Orijinal adı: To Die For
1995 - ABD, İngiltere - Tür: Dram, Gerilim, Suç
IMDB Puanı: 6,7/10
Yönetmen: Gus Van Sant
Oyuncular: Nicole Kidman, Joaquin Phoenix, Matt Dillon, Casey Affleck, Holland Taylor
Konusu ve yorum: Ünlü olmak için yapmayacağı hiçbir şey olmayan narsisistik ve histrionik bir kadının (Suzanne Stone - Nicole Kidman) evlilik hikâyesi. Suzanne, kendisine hayran olan bir adamla evlenir ve meşhur bir haber spikeri olabilmek için planladığı projeleri gerçekleştirmek için kocasını ve evini tamamen ihmal ederek çalışır. Bu arada istediğini elde etmek için bütün kadınsı özelliklerini ve cinselliği kullanmaktan da çekinmez. Kendisini meşhur edeceğini düşündüğü projeler, işin gerçeği kimsenin ilgisini çekmeyecek sıradan şeylerdir ama kendisini çok önemsediği için bunu göremez. Bu gösterişli kadının cinsel çekimine kapılan erkekler hariç çevresindeki herkes bu kadının ne kadar boş, bencil, soğuk ve kötü olduğunun farkındadır. Kocası sonunda ihmal edilmeyi reddederek Suzanne’ya hayır demeyi başardığında, Suzanne bunu meşhur olmasının önünde bir engel olarak görür. Kocasını öldürmesi için, projesinde çalışan ve kendisine hayran olan liseli oğlanı cinsel cazibesiyle baştan çıkarır.

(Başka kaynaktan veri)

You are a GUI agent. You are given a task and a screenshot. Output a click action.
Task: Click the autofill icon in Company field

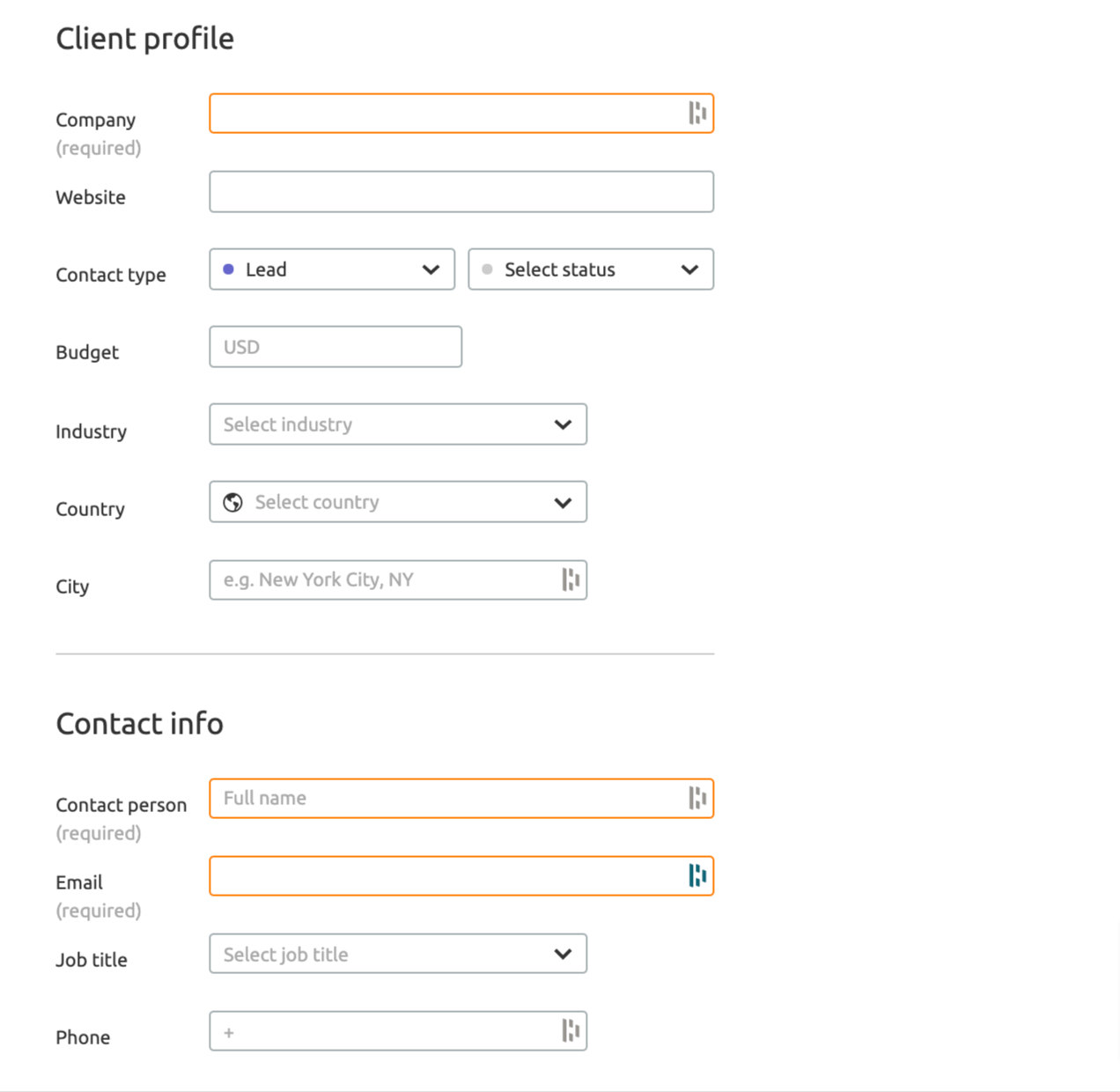click(x=697, y=113)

Bu filmin dikkate değer bir özelliği de medya sektörünün kokuşmuş bir yanını gözler önüne sermesi. Suzanne’nın görüştüğü ünlü bir televizyoncu sektörde yükselmek için kendisiyle birlikte olan bir kadını anlatıyor ve ona “eğer yükselmek istiyorsan normal insanların yapmayacağı şeyleri yapabilmelisin” diyor. Elbette bütün bir sektörü kötülemek ne mantıklı ne de makul olur. Ancak günümüzde medyanın gücü o kadar büyük ki, istediğini elde etmek için her şeyi yapabilecek hırslı insanları kendine çektiği de bir gerçek. Bu filmde Suzanne’nin söylediği “Eğer televizyonda değilsen Amerika’da bir hiçsin” sözü en azından ticari açıdan bakıldığında yadsınabilir gibi değil.

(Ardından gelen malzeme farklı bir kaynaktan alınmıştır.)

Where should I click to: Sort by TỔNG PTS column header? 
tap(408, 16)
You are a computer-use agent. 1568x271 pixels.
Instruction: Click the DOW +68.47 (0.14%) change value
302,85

Filmdeki müthiş repliklerden birisi de yine Suzanne’nin söylediği şu sözler: “Eğer kimse seyretmiyorsa değerli bir şey yapmanın ne anlamı var? Birileri izliyorsa bu seni daha iyi bir insan yapar.” Biz doğuluların yapılan iyiliklerin gizli olduğunda daha değerli sayılması düşüncesinin tam tersine, bu söz şöhret ve paranın her şey sayıldığı bir dünyanın mantığını çok güzel dramatize ediyor.
Narsisistik yani Türkçe karşılığıyla özsevisel kişilik bozukluğu olan birisi tıpkı Suzanne’nin yaptığı gibi kendi önemini abartır. O kadar ki, başka insanları kendi çıkarları için kullanmakta bir sakınca görmez. Bu açıdan psikopatlara benzer olduğunu da düşünebilirsiniz. Narsisist birisi için eşi cinsel ya da maddi ihtiyaçları karşılamaya yarayan bir araçtan başka bir şey değildir. Narsistler genellikle sıradan ya da basit insanları eş olarak tercih ederler. İki cambaz bir ipte oynamaz derler ya, aynen öyle iki narsist birbirine katlanamaz. Kendi ihtiyaçlarını önemsemeyen, kendini değersiz hisseden birisi narsist bir kadın ya da erkek için ideal eş adayıdır. Elbette gittiği yere kadar. Bir noktada eş tükenir ve kendi ihtiyaçlarını daha fazla ihmal etmemesi gerektiğini fark ederse evlilik o noktada biter. “Sonsuz İhtiras” filminde bu son oldukça dramatik bir şekilde anlatılıyor. Suzanne basitçe boşanabilirdi ama o kadar bencil ki, köpeği ve arabasını kaybetmemek için bile boşanmak yerine kocasını öldürmeyi düşünebiliyor. Genç bir oğlanı baştan çıkarıp bencilce emelleri doğrultusunda kullandıktan sonra ona da hiç gözünü kırpmadan ihanet edebiliyor.
Nicole Kidman gerçekten güzel bir oyunculuk sergilemiş bu filmde. Cinsel içerikli sahneler fazla açık saçık olmasa da mevcut; 18 yaşından küçükler ve bu tür sahnelerden hoşlanmayanlar için hatırlatalım. Filmin bir belgesel havasında çekilmiş olması filme ayrı tat vermiş. Mutlaka seyredilmeli diyemem ama narsist ve histrionik bir kadının ilişkileri ve evlilik hayatıyla ilgili güzel bir örnek olarak seyredilebilecek bir film.